Durch die Gnade unseres lieben himmlischen Vaters gelangte ich gestern Abend im Schützengraben in den Besitz Eures lieben Briefes. Ich danke Euch recht herzlich dafür. Auch heißen Dank für die Juni-Nummer des Wachtturm, den ich ja immer bei Monatsschluß mit Heißhunger erwarte.

Dem lieben himmlischen Vater hat es wohlgefallen, einige seiner Kinder unter das Getöse der Kriegswirren zu stellen, was ich auch von mir sagen muß....
an dem lieben Pfingstage wollte der Herr, daß ich die Stunden im Schützengraben zubrachte.

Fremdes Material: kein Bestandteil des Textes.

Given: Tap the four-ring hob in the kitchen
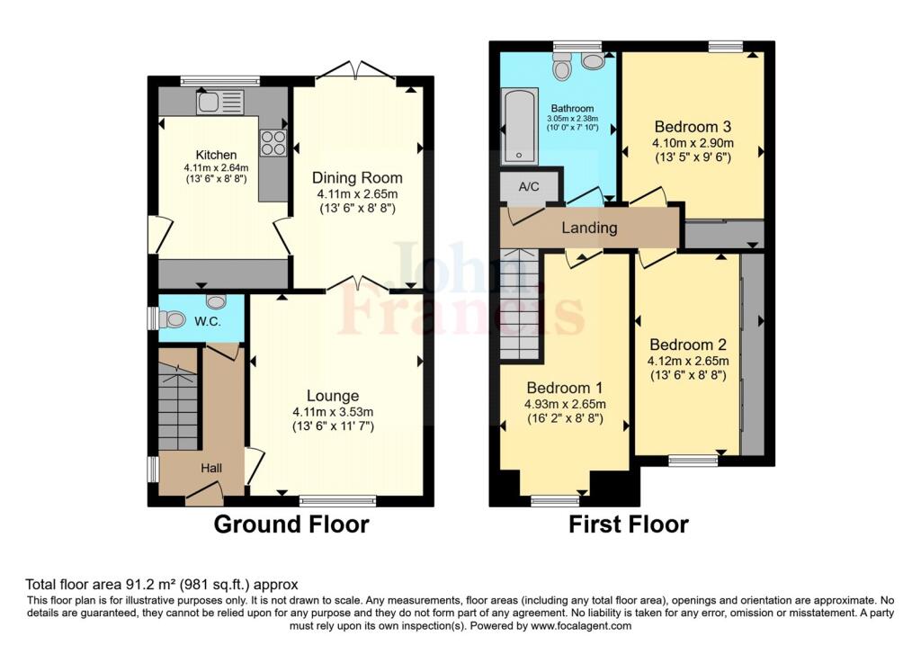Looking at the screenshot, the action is tap(273, 143).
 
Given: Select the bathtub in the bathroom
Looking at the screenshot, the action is tap(519, 126).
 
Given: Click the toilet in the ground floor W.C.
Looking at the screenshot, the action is tap(170, 319).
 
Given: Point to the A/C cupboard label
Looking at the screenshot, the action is tap(529, 187).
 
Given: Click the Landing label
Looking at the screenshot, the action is tap(589, 228).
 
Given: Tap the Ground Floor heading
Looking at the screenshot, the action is tap(291, 524).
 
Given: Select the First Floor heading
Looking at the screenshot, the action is tap(629, 524).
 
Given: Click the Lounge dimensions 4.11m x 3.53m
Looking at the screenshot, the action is tap(333, 412).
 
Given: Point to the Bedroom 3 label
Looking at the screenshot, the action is tap(693, 126).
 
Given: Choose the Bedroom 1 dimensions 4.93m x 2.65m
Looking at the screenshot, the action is tap(565, 404).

Ich gedachte so recht der schönen Stunden, welche meine lieben Geschwister in Dresden im Verein mit dem Herrn verbringen würden, und der Gedanke stieg in mir auf, es sei vielleicht eine Strafe für mich, daß ich gerade so einsam um diese Zeit sein mußte. ...

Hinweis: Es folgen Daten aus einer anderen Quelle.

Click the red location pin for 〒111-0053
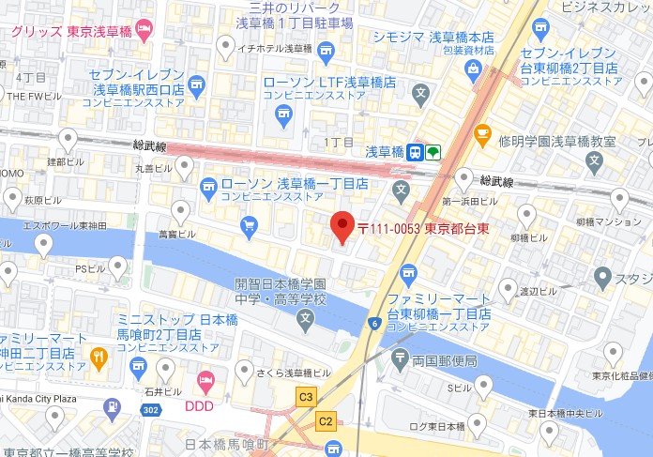point(342,228)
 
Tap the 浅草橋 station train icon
point(416,153)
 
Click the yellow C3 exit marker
point(306,397)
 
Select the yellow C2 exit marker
point(326,420)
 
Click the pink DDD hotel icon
point(205,380)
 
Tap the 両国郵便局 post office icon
point(402,359)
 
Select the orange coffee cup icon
point(482,135)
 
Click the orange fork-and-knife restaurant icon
point(98,356)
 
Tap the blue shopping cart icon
point(249,225)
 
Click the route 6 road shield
point(374,324)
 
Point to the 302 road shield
point(149,409)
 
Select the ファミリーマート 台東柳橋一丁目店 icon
point(407,274)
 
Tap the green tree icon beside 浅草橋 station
point(433,153)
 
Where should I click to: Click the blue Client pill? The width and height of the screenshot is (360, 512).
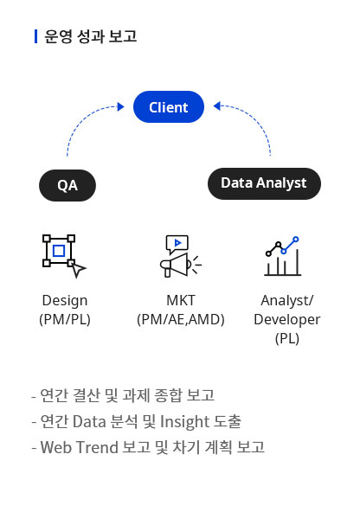(x=169, y=106)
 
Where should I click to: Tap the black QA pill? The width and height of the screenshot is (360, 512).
(x=68, y=185)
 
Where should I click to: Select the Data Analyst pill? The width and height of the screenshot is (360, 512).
(x=264, y=183)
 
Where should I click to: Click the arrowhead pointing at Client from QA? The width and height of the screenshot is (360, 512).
(x=121, y=106)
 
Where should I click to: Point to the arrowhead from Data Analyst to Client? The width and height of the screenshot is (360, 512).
(x=217, y=106)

Ich sagte mir: du mußt nun dankbar sein und freudig den Kelch trinken wollen. ...
Legte ich mir die Frage vor: 'Wie trägst du dein Kreuz auch in den schwersten Drangsalstagen?' stets will ich mir zurufen: 'Du darfst dein Kreuz nicht schleppen lassen, du mußt es tragen und zwar mit Geduld!' Auch will ich mich der Worte des Heilandes erinnern: 'Wer ausharrt bis ans Ende, der wird errettet werden.
mit Psalm 95, 1-7 grüßt Euch in der Liebe Christi und in einer Hoffnung verbunden Euer geringer Bruder im Herrn
Walter Hudle
...

Saarburg (Lazarett), den 1. Juni 1915
Im Herrn geliebte Geschwister!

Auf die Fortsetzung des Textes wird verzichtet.